Macro-économie / Taux / OFCE / CEPII / cae / Jean-Luc Tavernier / France Stratégie
Macro-économie / Taux
OFCE / CEPII / cae / Jean-Luc Tavernier / France Stratégie
Rapprocher l’OFCE et le CEPII bénéficierait aux deux institutions / Un rapport en ce sens a été remis à Elisabeth Borne
"Tirer le meilleur des forces et pratiques des deux entités actuelles". Voici comment Jean-Luc Tavernier, directeur général de l’Insee et Nicolas Véron, économiste à Bruegel et au Peterson Institute, envisagent le rattachement du centre d’études prospectives et d’informations internationales (CEPII) à l’Observatoire français des conjonctures économiques (OFCE). Un tel changement viserait à "créer un pôle reconnu en économie domestique et internationale " selon les termes du rapport sur les organismes d’analyse économique et l’évaluation des politiques publiques qu’ils ont remis à Elisabeth Borne, Première ministre.

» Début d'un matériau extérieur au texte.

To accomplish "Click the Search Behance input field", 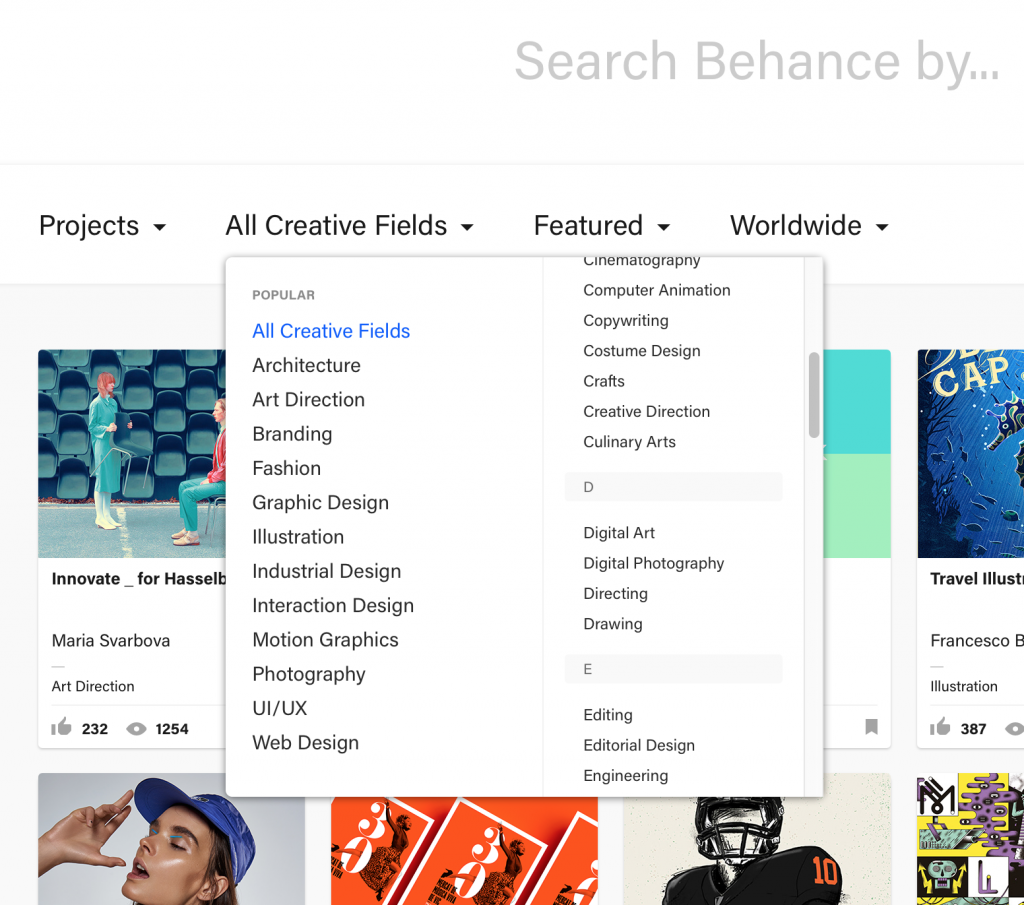I will 755,62.
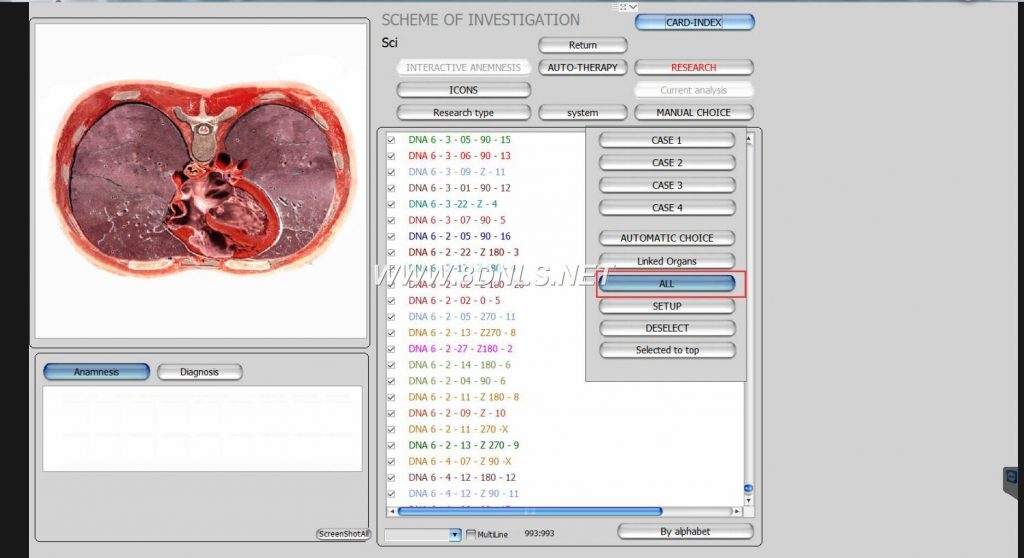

Il faut dire que le directeur général de l’Insee et l’économiste sont critiques envers le positionnement du CEPII au sein des services du Premier ministre, qu’ils jugent "hérité du passé", et "devenu incongru ". Ils avancent notamment que "la vie d’un organisme d’études et de recherche demande […] une réactivité et une flexibilité dans la prise de décision qui ne sont pas forcément naturelles dans le contexte administratif et budgétaire de services ministériels" et également que " l’encadrement stratégique du CEPII tend à se consumer pour trouver des solutions à des situations qui se traiteraient bien plus facilement dans le cadre d’un établissement universitaire".

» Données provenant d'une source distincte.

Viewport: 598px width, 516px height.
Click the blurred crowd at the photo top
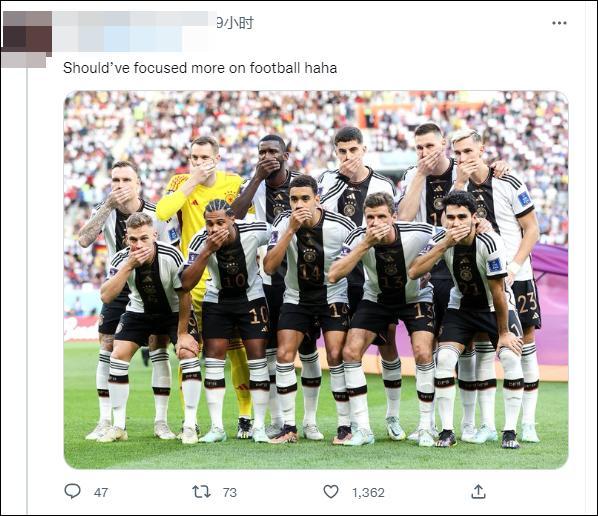316,111
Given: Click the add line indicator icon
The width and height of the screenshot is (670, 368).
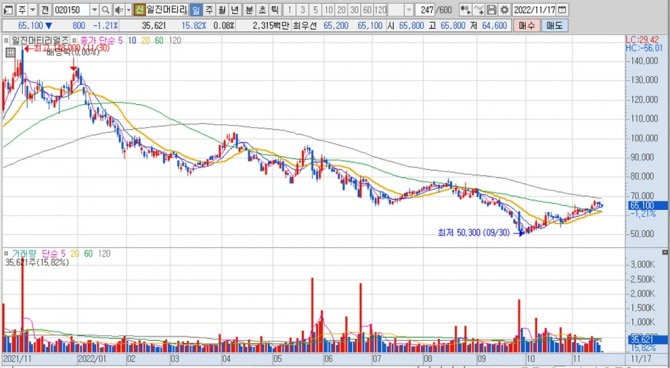Looking at the screenshot, I should [x=479, y=10].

Le volet budgétaire n’est pas écarté, puisque l'actuel est qualifié comme laissant "peu d’espace aux potentialités de développement que pourrait aujourd’hui avoir le CEPII ". Il est préconisé par les deux auteurs "d’engager rapidement une fusion entre l’OFCE et le CEPII au sein de la Fondation nationale des sciences politiques". Un tel mouvement est avancé comme ayant du sens pour l’OFCE, étant donné son "champ d’analyse et une notoriété qui sont surtout nationaux, quand le CEPII est un organisme connu dans beaucoup d’organisations internationales et de centres d’expertise étrangers intéressés à l’analyse des échanges extérieurs et des politiques commerciales".
Rapprocher pas dissoudre
Il est notamment pris comme exemple les politiques d’adaptation et de décarbonation du tissu industriel français, qui seraient difficilement interrogées "sans intégrer les problématiques de compétitivité et donc les mécanismes d’ajustement aux frontières ". De quoi convaincre Jean-Luc Tavernier et Nicolas Véron, au point de leur faire asséner qu’il "est fort possible également que l’OFCE puisse apprendre du fonctionnement assez original du CEPII par le truchement de ses conseillers scientifiques ".
Il n’est point question pour autant de faire disparaître les particularités du CEPII à moyen terme, mais plutôt de "conserver la marque CEPII pour les bases de données internationales dont la notoriété est forte". Tout en laissant les membres de la nouvelle entité prendre le soin de "déterminer la stratégie de marque du nouvel ensemble" et ce au sein d’une gouvernance "élaborée en commun par le Président de l’OFCE, le Directeur du CEPII, en association avec leurs Conseils respectifs".
Tous azimuts
Le rapport ne se limite cependant pas à cette hypothèse et formule des recommandations spécifiques pour les autres entités spécifiquement mentionnées dans la lettre de mission : notamment France Stratégie et le Conseil d’Analyse économique (CAE). Pour le premier nommé, il est question de voir "l’héritier de la tradition illustre du Commissariat du Plan […] reprendre une de ses missions historiques consistant à élaborer des diagnostics partagés".
Concernant le CAE, il est regretté "qu’une partie importante des publications du CAE relèvent plutôt de l’autosaisine" et il est estimé que les "nouvelles dispositions [qui] ont été prises il y a quelques années pour que des saisines du ministre chargé de l’économie et des finances puissent compléter les saisines du Premier ministre" n’ont pas changé ce constat. Le rapport appelle à mieux insérer les travaux de l’institution dans le processus de décision gouvernemental et ce que ce soit via les ministres, leurs cabinets ou encore leurs administrations. Cet outil pouvant s’avérer précieux "afin d’obtenir des analyses économiques pertinentes et utiles dans leurs domaines de compétences".